* Exercise instructions *
Reproduce each line from the records that holds "untuk".

※

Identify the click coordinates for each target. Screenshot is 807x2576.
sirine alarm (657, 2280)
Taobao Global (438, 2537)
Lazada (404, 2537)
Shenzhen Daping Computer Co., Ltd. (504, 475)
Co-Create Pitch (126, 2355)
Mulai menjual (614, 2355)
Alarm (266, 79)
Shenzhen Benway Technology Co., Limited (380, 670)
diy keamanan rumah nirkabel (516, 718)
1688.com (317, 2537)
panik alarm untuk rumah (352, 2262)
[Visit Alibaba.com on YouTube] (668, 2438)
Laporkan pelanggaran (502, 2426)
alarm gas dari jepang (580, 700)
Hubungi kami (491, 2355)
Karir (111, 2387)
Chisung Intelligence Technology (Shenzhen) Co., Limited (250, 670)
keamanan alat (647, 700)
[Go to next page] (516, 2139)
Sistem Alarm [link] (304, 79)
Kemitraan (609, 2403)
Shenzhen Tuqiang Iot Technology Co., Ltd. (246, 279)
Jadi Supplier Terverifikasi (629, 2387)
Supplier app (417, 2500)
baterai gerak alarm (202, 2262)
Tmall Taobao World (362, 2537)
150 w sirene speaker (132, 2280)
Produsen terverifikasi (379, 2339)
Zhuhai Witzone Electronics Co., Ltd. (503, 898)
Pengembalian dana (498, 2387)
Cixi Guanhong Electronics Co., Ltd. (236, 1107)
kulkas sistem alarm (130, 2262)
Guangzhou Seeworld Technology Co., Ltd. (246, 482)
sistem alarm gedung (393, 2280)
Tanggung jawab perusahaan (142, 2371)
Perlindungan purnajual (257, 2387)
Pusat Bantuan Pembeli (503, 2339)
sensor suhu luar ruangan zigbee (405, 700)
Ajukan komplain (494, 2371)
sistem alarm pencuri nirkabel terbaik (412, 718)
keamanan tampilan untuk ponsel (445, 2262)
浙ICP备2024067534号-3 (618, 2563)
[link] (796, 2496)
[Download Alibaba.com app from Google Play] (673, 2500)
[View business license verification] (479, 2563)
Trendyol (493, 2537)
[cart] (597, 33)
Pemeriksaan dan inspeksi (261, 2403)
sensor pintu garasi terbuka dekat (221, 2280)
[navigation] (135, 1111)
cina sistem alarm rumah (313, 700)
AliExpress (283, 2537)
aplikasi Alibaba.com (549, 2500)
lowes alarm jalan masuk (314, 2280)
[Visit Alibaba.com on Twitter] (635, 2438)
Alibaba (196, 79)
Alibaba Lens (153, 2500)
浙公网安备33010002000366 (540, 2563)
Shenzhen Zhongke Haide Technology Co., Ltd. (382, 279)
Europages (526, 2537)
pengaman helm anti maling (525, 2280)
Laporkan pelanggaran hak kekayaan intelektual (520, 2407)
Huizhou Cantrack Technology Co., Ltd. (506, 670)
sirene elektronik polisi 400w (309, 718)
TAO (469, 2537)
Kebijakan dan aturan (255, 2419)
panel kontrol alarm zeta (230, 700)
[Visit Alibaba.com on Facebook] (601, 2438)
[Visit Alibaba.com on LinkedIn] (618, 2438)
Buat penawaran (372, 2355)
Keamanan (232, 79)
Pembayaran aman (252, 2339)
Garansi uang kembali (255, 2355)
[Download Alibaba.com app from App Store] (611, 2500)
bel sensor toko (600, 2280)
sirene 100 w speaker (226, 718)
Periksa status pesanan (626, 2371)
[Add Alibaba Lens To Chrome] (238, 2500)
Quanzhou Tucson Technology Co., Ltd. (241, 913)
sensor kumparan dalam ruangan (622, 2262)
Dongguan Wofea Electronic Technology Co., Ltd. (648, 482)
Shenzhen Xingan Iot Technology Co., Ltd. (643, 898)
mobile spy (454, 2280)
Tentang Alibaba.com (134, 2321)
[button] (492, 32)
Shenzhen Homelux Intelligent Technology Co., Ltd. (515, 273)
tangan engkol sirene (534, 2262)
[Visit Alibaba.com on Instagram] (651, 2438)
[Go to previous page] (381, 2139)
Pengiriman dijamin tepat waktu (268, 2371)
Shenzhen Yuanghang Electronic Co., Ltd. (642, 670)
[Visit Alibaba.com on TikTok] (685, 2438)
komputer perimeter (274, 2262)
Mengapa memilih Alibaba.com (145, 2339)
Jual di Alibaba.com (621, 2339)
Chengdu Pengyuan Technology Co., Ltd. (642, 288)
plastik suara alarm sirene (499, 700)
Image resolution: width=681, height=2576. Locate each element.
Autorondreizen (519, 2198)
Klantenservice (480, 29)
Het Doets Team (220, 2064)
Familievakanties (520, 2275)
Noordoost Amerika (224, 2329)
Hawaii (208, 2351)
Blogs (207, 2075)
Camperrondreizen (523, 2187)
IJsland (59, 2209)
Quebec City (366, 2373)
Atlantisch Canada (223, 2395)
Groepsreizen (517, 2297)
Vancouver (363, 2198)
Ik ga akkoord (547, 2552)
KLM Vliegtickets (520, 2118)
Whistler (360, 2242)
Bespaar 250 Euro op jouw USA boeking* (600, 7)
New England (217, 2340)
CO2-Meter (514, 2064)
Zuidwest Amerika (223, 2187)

※

* Result *
panik alarm untuk rumah (352, 2262)
keamanan tampilan untuk ponsel (445, 2262)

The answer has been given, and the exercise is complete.